Copy each of the rows below word for word, without changing anything.

* * * *

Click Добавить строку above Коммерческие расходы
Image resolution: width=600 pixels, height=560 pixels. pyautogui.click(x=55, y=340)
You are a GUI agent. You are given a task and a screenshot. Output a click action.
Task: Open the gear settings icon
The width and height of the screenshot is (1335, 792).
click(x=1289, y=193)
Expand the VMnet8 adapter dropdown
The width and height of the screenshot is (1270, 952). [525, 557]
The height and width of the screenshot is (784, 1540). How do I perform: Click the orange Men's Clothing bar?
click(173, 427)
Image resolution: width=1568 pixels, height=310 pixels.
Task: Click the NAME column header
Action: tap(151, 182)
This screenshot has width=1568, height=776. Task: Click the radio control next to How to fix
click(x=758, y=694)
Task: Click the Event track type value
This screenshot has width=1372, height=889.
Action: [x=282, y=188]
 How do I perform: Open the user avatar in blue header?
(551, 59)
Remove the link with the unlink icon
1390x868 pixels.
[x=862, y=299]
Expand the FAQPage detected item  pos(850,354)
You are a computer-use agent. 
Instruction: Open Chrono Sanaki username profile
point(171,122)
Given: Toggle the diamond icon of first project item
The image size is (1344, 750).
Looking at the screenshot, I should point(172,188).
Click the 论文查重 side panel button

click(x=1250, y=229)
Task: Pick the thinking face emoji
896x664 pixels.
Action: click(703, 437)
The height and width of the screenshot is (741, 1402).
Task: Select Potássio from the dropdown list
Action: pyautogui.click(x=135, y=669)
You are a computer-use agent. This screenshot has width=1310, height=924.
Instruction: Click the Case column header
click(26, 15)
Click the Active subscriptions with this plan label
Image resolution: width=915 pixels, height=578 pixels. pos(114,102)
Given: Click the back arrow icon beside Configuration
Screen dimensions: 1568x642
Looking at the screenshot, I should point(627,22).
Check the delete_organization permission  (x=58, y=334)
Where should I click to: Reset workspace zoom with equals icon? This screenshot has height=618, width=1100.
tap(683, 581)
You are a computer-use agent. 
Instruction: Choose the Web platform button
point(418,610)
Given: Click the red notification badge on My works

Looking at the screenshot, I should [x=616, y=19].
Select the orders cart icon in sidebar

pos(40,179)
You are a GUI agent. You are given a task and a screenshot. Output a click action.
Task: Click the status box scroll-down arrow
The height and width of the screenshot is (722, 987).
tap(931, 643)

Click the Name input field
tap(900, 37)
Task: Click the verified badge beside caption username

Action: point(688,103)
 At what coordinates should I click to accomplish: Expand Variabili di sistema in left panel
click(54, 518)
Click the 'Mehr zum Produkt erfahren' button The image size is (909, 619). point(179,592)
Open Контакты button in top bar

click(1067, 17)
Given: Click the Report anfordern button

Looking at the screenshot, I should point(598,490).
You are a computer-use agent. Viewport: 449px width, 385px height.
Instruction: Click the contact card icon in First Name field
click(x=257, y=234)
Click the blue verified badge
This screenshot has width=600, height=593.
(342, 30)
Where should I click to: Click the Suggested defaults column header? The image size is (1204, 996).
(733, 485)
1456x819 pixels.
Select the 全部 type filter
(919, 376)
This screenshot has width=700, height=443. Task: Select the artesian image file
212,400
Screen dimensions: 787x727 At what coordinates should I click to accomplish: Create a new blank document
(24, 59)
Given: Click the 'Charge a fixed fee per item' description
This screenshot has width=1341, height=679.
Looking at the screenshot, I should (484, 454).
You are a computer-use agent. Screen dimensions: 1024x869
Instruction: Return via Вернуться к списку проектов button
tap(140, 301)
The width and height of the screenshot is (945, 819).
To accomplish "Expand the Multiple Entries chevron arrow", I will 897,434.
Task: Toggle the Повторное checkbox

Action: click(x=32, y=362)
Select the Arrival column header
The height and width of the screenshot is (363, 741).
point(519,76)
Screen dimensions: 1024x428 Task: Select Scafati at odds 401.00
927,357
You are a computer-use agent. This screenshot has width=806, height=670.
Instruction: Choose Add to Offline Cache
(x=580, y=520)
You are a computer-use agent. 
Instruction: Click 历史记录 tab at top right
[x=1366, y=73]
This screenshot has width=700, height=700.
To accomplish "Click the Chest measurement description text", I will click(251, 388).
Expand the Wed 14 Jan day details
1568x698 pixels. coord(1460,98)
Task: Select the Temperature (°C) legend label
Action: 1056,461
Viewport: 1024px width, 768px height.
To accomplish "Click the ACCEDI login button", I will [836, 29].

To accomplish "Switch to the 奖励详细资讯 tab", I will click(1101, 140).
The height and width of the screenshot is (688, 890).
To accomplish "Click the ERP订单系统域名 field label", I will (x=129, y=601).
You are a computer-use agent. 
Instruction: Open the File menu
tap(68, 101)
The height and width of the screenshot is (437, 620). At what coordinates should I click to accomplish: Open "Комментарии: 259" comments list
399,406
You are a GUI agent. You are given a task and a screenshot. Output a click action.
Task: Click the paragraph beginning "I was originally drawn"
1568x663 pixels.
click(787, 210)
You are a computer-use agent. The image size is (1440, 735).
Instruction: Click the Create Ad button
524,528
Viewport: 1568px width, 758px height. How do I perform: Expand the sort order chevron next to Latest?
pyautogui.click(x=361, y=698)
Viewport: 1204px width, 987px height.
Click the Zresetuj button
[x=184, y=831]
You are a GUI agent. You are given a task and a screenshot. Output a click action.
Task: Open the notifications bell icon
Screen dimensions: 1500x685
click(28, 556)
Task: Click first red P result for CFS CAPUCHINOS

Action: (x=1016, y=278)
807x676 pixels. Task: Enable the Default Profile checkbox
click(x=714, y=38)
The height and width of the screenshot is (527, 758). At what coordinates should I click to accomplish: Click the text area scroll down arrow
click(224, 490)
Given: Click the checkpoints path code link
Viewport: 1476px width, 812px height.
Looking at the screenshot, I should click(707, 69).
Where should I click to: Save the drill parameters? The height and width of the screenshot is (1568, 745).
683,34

* * * *

Reply.
Click Добавить строку above Коммерческие расходы
Image resolution: width=600 pixels, height=560 pixels. pyautogui.click(x=55, y=340)
You are a GUI agent. You are given a task and a screenshot. Output a click action.
Task: Open the gear settings icon
The width and height of the screenshot is (1335, 792).
click(x=1289, y=193)
Expand the VMnet8 adapter dropdown
The width and height of the screenshot is (1270, 952). [525, 557]
The height and width of the screenshot is (784, 1540). How do I perform: Click the orange Men's Clothing bar?
click(173, 427)
Image resolution: width=1568 pixels, height=310 pixels.
Task: Click the NAME column header
Action: tap(151, 182)
This screenshot has width=1568, height=776. Task: Click the radio control next to How to fix
click(x=758, y=694)
Task: Click the Event track type value
This screenshot has width=1372, height=889.
Action: [x=282, y=188]
 How do I perform: Open the user avatar in blue header?
(551, 59)
Remove the link with the unlink icon
1390x868 pixels.
[x=862, y=299]
Expand the FAQPage detected item  pos(850,354)
You are a computer-use agent. 
Instruction: Open Chrono Sanaki username profile
point(171,122)
Given: Toggle the diamond icon of first project item
The image size is (1344, 750).
Looking at the screenshot, I should point(172,188).
Click the 论文查重 side panel button

click(x=1250, y=229)
Task: Pick the thinking face emoji
896x664 pixels.
Action: click(703, 437)
The height and width of the screenshot is (741, 1402).
Task: Select Potássio from the dropdown list
Action: pyautogui.click(x=135, y=669)
You are a computer-use agent. This screenshot has width=1310, height=924.
Instruction: Click the Case column header
click(26, 15)
Click the Active subscriptions with this plan label
Image resolution: width=915 pixels, height=578 pixels. pos(114,102)
Given: Click the back arrow icon beside Configuration
Screen dimensions: 1568x642
Looking at the screenshot, I should point(627,22).
Check the delete_organization permission  (x=58, y=334)
Where should I click to: Reset workspace zoom with equals icon? This screenshot has height=618, width=1100.
tap(683, 581)
You are a computer-use agent. 
Instruction: Choose the Web platform button
point(418,610)
Given: Click the red notification badge on My works

Looking at the screenshot, I should [x=616, y=19].
Select the orders cart icon in sidebar

pos(40,179)
You are a GUI agent. You are given a task and a screenshot. Output a click action.
Task: Click the status box scroll-down arrow
The height and width of the screenshot is (722, 987).
tap(931, 643)

Click the Name input field
tap(900, 37)
Task: Click the verified badge beside caption username

Action: point(688,103)
 At what coordinates should I click to accomplish: Expand Variabili di sistema in left panel
click(54, 518)
Click the 'Mehr zum Produkt erfahren' button The image size is (909, 619). point(179,592)
Open Контакты button in top bar

click(1067, 17)
Given: Click the Report anfordern button

Looking at the screenshot, I should point(598,490).
You are a computer-use agent. Viewport: 449px width, 385px height.
Instruction: Click the contact card icon in First Name field
click(x=257, y=234)
Click the blue verified badge
This screenshot has width=600, height=593.
(342, 30)
Where should I click to: Click the Suggested defaults column header? The image size is (1204, 996).
(733, 485)
1456x819 pixels.
Select the 全部 type filter
(919, 376)
This screenshot has width=700, height=443. Task: Select the artesian image file
212,400
Screen dimensions: 787x727 At what coordinates should I click to accomplish: Create a new blank document
(24, 59)
Given: Click the 'Charge a fixed fee per item' description
This screenshot has width=1341, height=679.
Looking at the screenshot, I should (484, 454).
You are a computer-use agent. Screen dimensions: 1024x869
Instruction: Return via Вернуться к списку проектов button
tap(140, 301)
The width and height of the screenshot is (945, 819).
To accomplish "Expand the Multiple Entries chevron arrow", I will 897,434.
Task: Toggle the Повторное checkbox

Action: click(x=32, y=362)
Select the Arrival column header
The height and width of the screenshot is (363, 741).
point(519,76)
Screen dimensions: 1024x428 Task: Select Scafati at odds 401.00
927,357
You are a computer-use agent. This screenshot has width=806, height=670.
Instruction: Choose Add to Offline Cache
(x=580, y=520)
You are a computer-use agent. 
Instruction: Click 历史记录 tab at top right
[x=1366, y=73]
This screenshot has width=700, height=700.
To accomplish "Click the Chest measurement description text", I will click(251, 388).
Expand the Wed 14 Jan day details
1568x698 pixels. coord(1460,98)
Task: Select the Temperature (°C) legend label
Action: 1056,461
Viewport: 1024px width, 768px height.
To accomplish "Click the ACCEDI login button", I will [836, 29].

To accomplish "Switch to the 奖励详细资讯 tab", I will click(1101, 140).
The height and width of the screenshot is (688, 890).
To accomplish "Click the ERP订单系统域名 field label", I will (x=129, y=601).
You are a computer-use agent. 
Instruction: Open the File menu
tap(68, 101)
The height and width of the screenshot is (437, 620). At what coordinates should I click to accomplish: Open "Комментарии: 259" comments list
399,406
You are a GUI agent. You are given a task and a screenshot. Output a click action.
Task: Click the paragraph beginning "I was originally drawn"
1568x663 pixels.
click(787, 210)
You are a computer-use agent. The image size is (1440, 735).
Instruction: Click the Create Ad button
524,528
Viewport: 1568px width, 758px height. How do I perform: Expand the sort order chevron next to Latest?
pyautogui.click(x=361, y=698)
Viewport: 1204px width, 987px height.
Click the Zresetuj button
[x=184, y=831]
You are a GUI agent. You are given a task and a screenshot. Output a click action.
Task: Open the notifications bell icon
Screen dimensions: 1500x685
click(28, 556)
Task: Click first red P result for CFS CAPUCHINOS

Action: (x=1016, y=278)
807x676 pixels. Task: Enable the Default Profile checkbox
click(x=714, y=38)
The height and width of the screenshot is (527, 758). At what coordinates should I click to accomplish: Click the text area scroll down arrow
click(224, 490)
Given: Click the checkpoints path code link
Viewport: 1476px width, 812px height.
Looking at the screenshot, I should click(707, 69).
Where should I click to: Save the drill parameters? The height and width of the screenshot is (1568, 745).
683,34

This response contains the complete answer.